» **Source data**
______
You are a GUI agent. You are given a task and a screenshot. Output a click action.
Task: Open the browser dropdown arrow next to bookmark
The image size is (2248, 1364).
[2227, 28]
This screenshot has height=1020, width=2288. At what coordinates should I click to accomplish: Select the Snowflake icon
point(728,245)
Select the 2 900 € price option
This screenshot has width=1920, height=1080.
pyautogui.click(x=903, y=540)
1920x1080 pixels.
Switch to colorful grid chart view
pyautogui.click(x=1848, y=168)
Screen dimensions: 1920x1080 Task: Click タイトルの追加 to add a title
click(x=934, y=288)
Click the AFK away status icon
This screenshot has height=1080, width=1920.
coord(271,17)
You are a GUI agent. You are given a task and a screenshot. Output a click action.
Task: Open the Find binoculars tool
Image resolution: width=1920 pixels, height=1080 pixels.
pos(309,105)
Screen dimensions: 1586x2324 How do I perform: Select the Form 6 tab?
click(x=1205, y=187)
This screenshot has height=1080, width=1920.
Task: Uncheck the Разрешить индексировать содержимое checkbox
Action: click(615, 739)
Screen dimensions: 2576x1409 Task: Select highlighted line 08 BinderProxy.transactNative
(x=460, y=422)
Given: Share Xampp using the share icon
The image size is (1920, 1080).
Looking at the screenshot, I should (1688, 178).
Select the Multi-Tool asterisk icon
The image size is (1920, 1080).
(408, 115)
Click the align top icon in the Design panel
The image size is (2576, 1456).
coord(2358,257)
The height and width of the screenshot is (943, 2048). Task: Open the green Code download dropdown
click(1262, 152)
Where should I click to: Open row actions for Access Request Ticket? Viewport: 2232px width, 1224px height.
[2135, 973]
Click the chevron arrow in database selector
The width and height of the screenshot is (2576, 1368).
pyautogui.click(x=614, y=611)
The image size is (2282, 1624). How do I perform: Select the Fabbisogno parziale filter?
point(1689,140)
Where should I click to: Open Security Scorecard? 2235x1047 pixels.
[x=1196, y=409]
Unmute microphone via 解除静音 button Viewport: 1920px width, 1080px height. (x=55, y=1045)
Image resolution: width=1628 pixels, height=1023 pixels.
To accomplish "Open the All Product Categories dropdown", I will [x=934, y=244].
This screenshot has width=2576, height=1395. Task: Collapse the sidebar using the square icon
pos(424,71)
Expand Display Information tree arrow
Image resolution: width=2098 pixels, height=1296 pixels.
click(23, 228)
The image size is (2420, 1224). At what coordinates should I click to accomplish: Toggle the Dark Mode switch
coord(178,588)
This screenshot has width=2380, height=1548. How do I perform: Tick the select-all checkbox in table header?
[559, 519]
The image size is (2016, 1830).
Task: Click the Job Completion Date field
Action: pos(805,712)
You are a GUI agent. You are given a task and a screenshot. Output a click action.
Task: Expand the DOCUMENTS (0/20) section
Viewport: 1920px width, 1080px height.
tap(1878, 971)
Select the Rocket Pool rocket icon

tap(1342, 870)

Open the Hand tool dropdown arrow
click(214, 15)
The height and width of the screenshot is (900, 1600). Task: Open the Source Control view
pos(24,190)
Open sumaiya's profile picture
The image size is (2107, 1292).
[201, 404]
______
» **Exercise aim**
Once you have read the entries, repeat them all exactly.

» **Your solution**
You are a GUI agent. You are given a task and a screenshot. Output a click action.
Task: Open the browser dropdown arrow next to bookmark
The image size is (2248, 1364).
[2227, 28]
This screenshot has height=1020, width=2288. At what coordinates should I click to accomplish: Select the Snowflake icon
point(728,245)
Select the 2 900 € price option
This screenshot has width=1920, height=1080.
pyautogui.click(x=903, y=540)
1920x1080 pixels.
Switch to colorful grid chart view
pyautogui.click(x=1848, y=168)
Screen dimensions: 1920x1080 Task: Click タイトルの追加 to add a title
click(x=934, y=288)
Click the AFK away status icon
This screenshot has height=1080, width=1920.
coord(271,17)
You are a GUI agent. You are given a task and a screenshot. Output a click action.
Task: Open the Find binoculars tool
Image resolution: width=1920 pixels, height=1080 pixels.
pos(309,105)
Screen dimensions: 1586x2324 How do I perform: Select the Form 6 tab?
click(x=1205, y=187)
This screenshot has height=1080, width=1920.
Task: Uncheck the Разрешить индексировать содержимое checkbox
Action: click(615, 739)
Screen dimensions: 2576x1409 Task: Select highlighted line 08 BinderProxy.transactNative
(x=460, y=422)
Given: Share Xampp using the share icon
The image size is (1920, 1080).
Looking at the screenshot, I should (1688, 178).
Select the Multi-Tool asterisk icon
The image size is (1920, 1080).
(408, 115)
Click the align top icon in the Design panel
The image size is (2576, 1456).
coord(2358,257)
The height and width of the screenshot is (943, 2048). Task: Open the green Code download dropdown
click(1262, 152)
Where should I click to: Open row actions for Access Request Ticket? Viewport: 2232px width, 1224px height.
[2135, 973]
Click the chevron arrow in database selector
The width and height of the screenshot is (2576, 1368).
pyautogui.click(x=614, y=611)
The image size is (2282, 1624). How do I perform: Select the Fabbisogno parziale filter?
point(1689,140)
Where should I click to: Open Security Scorecard? 2235x1047 pixels.
[x=1196, y=409]
Unmute microphone via 解除静音 button Viewport: 1920px width, 1080px height. (x=55, y=1045)
Image resolution: width=1628 pixels, height=1023 pixels.
To accomplish "Open the All Product Categories dropdown", I will [x=934, y=244].
This screenshot has width=2576, height=1395. Task: Collapse the sidebar using the square icon
pos(424,71)
Expand Display Information tree arrow
Image resolution: width=2098 pixels, height=1296 pixels.
click(23, 228)
The image size is (2420, 1224). At what coordinates should I click to accomplish: Toggle the Dark Mode switch
coord(178,588)
This screenshot has width=2380, height=1548. How do I perform: Tick the select-all checkbox in table header?
[559, 519]
The image size is (2016, 1830).
Task: Click the Job Completion Date field
Action: pos(805,712)
You are a GUI agent. You are given a task and a screenshot. Output a click action.
Task: Expand the DOCUMENTS (0/20) section
Viewport: 1920px width, 1080px height.
tap(1878, 971)
Select the Rocket Pool rocket icon

tap(1342, 870)

Open the Hand tool dropdown arrow
click(214, 15)
The height and width of the screenshot is (900, 1600). Task: Open the Source Control view
pos(24,190)
Open sumaiya's profile picture
The image size is (2107, 1292).
[201, 404]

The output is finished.